我一直在练习我的Web抓取技能,遇到了一个问题,该问题涉及我通过使用id =“ secret-word”抓取段落标记来过滤10个链接。我想出了如何在第一个链接中执行此操作,因此我认为最好循环遍历各个流程并立即抓取它们。
这是我要从中获取链接的网站(位于底部的链接):https://keithgalli.github.io/web-scraping/webpage.html
这是我想出的代码..但是我无法弄清楚如何获取元素0(n = 0)而不将其与while循环分开。也许不能?
我拉出了所有链接的列表:
new_listc = links_with_text1[19:]
['challenge/file_1.html',
'challenge/file_2.html',
'challenge/file_3.html',
'challenge/file_4.html',
'challenge/file_5.html',
'challenge/file_6.html',
'challenge/file_7.html',
'challenge/file_8.html',
'challenge/file_9.html',
'challenge/file_10.html']
我使用请求连接到每个站点:
t = [requests.get(f"https://keithgalli.github.io/web-scraping/{url}", timeout=5) for url in new_listc]

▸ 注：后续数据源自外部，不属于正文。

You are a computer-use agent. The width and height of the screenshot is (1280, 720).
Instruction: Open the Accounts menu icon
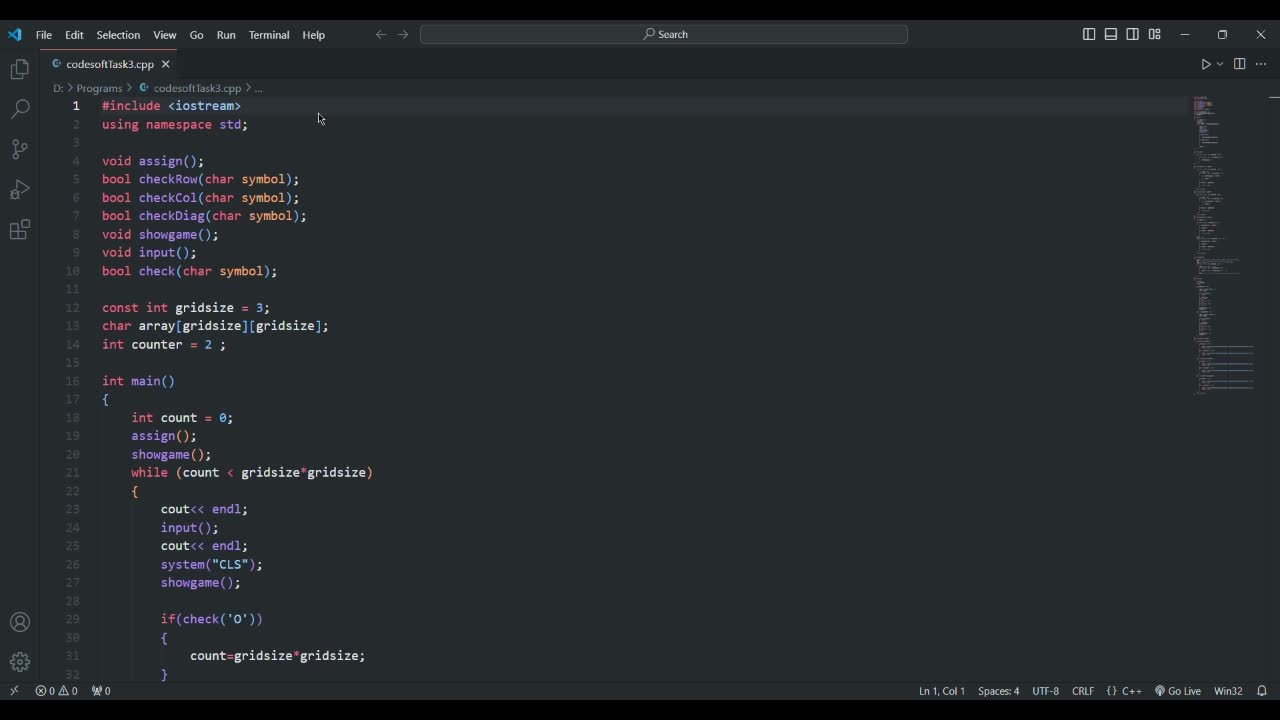[19, 622]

我通过漂亮的汤循环了所有链接,并从每个链接中获取了秘密单词以获取单词列表。我想知道是否有更干净的方法来执行此操作,为什么我必须将第一个挑战文件放到循环之外?!
n=0
tsoup = bs(t[n].content)
test_soup = tsoup.select("p#secret-word")
#print(n)
x = [t.text for t in test_soup]
print(x)
while n in range(0,9):
n += 1
#print(n)
tsoup = bs(t[n].content)
test_soup = tsoup.select("p#secret-word")
x = [t.text for t in test_soup]
print(x)
#print(tsoup.prettify())
if n > 9:
break
['Make']
['sure']
['to']
['smash']
['that']
['like']
['button']
['and']
['subscribe']
['!!!']
答案 0 :(得分:1)
老实说,您的方法确实没有错,而且通过“更清洁的方式”,您要求人们的偏爱,恕我直言。所以,这是我的。
import requests
from bs4 import BeautifulSoup
def get_content(number: int) -> str:
url = f"https://keithgalli.github.io/web-scraping/challenge/file_{number}.html"
soup = BeautifulSoup(
requests.get(url).text, "html.parser"
).select_one("p#secret-word")
return soup.getText(strip=True)
print(" ".join(get_content(number) for number in range(1, 11)))
输出:
Make sure to smash that like button and subscribe !!!
以上答案假设有10
个页面需要循环,但是如果您需要先刮掉主要页面,则可以尝试以下操作:
import requests
from bs4 import BeautifulSoup
the_url = "https://keithgalli.github.io/web-scraping/webpage.html"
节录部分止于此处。